The OpenAI Gym API and formatted .npz/JSON/MP4 data packaging facilitate rapid integration with standardized RL and imitation learning frameworks. Action-space obfuscation and texture randomization inoculate agents against overfitting to demonstration specifics, promoting domain-agnostic method development.

7. Applications, Limitations, and Future Directions

MineRL is positioned as a central resource for research in sample-efficient RL, imitation learning, hierarchical RL, and inverse RL, with additional implications for explainable AI and robotic planning. By supporting challenging, hierarchical, sparse-reward tasks, it drives research on long-horizon credit assignment and robustness under variable perceptual conditions.

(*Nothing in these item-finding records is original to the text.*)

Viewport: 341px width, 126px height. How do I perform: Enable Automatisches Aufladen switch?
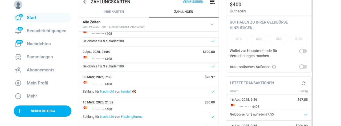303,67
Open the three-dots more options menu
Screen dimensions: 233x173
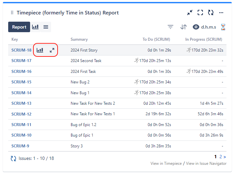pos(221,13)
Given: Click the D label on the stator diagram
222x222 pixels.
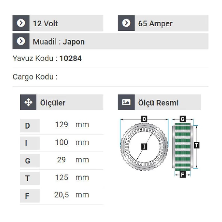Looking at the screenshot, I should pyautogui.click(x=144, y=119).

Limitations include the high-dimensionality and class imbalance of actions, and the potential for distributional shift due to sequential video sampling. Future directions involve more sophisticated demonstration sampling, hybrid RL–BC integration, reward modeling from human feedback, and expandability to multi-agent and real-world transfer scenarios.

In summary, the MineRL dataset provides unprecedented scale, structure, and annotation richness for sequential decision-making research. By leveraging human demonstrations, hierarchical task encoding, and rigorous sample-efficiency benchmarks, it enables the advancement and democratization of high-sample-complexity RL research in environments exhibiting real-world challenges.